Q: I recently read a story about Japanese Anemones being invasive and how a woman spent a whole year trying to get rid of them. Am I headed toward trouble if I plant them?
A: Well, they are aggressive, if they like you, but no worries until they break out in the lawn. My experience is that if you have spray-watering system and the area does not dry out, they are quite robust. If you lived in Berkley, or San Francisco, I would worry more.
The word invasive is quite misleading in this case. Invasive exotics are the bad plants that are invading the open spaces. The aggressive plants are the ones that we need to thin to control...but we can control them and keep them contained with some effort. Plenty of successful garden plants are a bit aggressive, that is why they do so well in gardens, they find an area they like and perform well. If some shrinking violet is pushed out of the way, so be it! These aggressive plants however, stay in their own territory and do not venture out into the wild and demand space.
Invasive plants, know no boundaries and this is a real problem in California. Some of those thugs have been recognized and are well advertised. They are becoming less available in the trade. Some sterile versions of the plants are available. There are some plants that are labeled sterile but end up setting seed, so I am not sure that the science is infallible. Well-intentioned science is a good start though.
There are a number of plants that we use in gardens all the time that are considered invasive. Before I get to naming names, let me say something about what makes a plant invasive and what the big deal is about those plants. When these survivors leave the garden, they sprout up all over the place. They fill in the waterways, clog the streams and often replace the plants that the native birds and other animals need to thrive (notice, not survive, thrive).
So who are these thugs any way? The that I mentioned last year is one. We have plenty down town and many more sprouting every day. How about Olive Trees? They sprout from seed. I saw plenty of them along Highway 80 today on my way home. The beloved Chinese Tallow Tree around the Camel Barn, you guessed it, invasive. Privits are invasive. They plague most of my clients and they can grow into 40 foot trees. Also Myoporum laetum, Black Locust and even some of the Pepper Trees are all invasive species. Figs, sadly edible Figs are pests.

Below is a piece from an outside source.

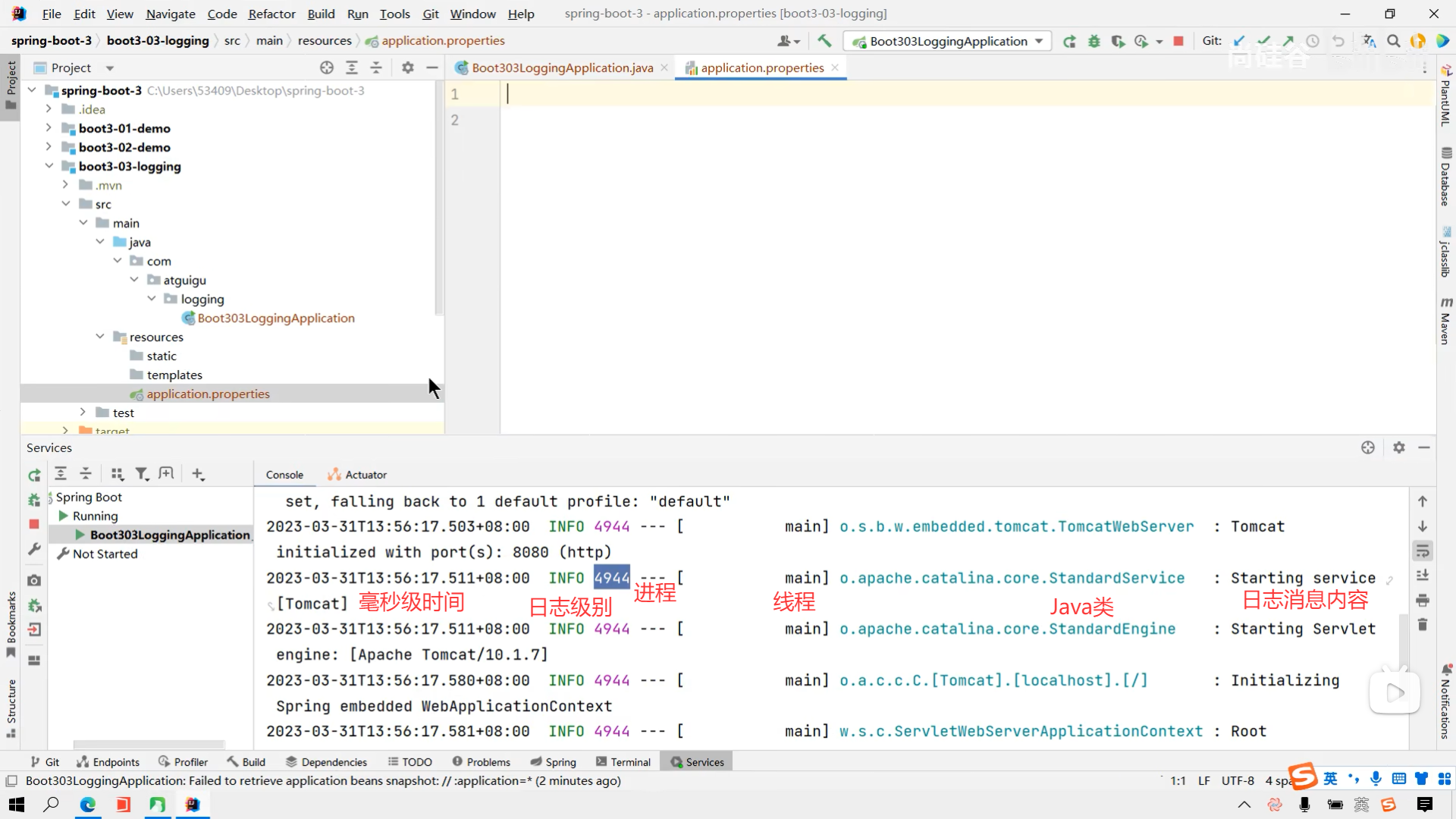Click the first line in editor

[x=910, y=94]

There are common shrubs on the list too. Most heart breaking for many is the Pride of Madeira (so sad, that those big blue flowers are thugs). Some of the Cotoneasters, French Broom and Scotch Broom are a real problem. Algerian Ivy (the one with the big leaves) is awful for spreading. The European Blackberry is a real problem too.
For perennials and Grasses, lets start with the mean spirited Pampas Grass and move through assorted Mustards and of course Anise. Sadly Purple Fountain Grass (though not the dwarf form) is invasive.
The list goes on and on. I admit that I take this beyond the simplest solutions. This is the full inventory of (official) invasive species and declared by the California Invasive Plant Council (CAL IPC). For a consumer (really bad plants) publication, this is the place, The second link is a minimum that you should know before going to the nursery.
The question begs to be asked, do I ever use invasive plants in a design? I hope not, certainly not the ones on that last link. Invasive plants bug me. I know where plants came from and I want to see California natives in my hills. I wanted to see Greek plants in the hills of Greece, and Scottish plants in the hills of Scotland, you get the picture. I hope that you would like that too.
Your garden is yours to do with what you wish. It is just that a few plant choices are going to impact your whole neighborhood and others will stay close to home. So have a few aggressive species but please try to avoid the invaders of the Strait.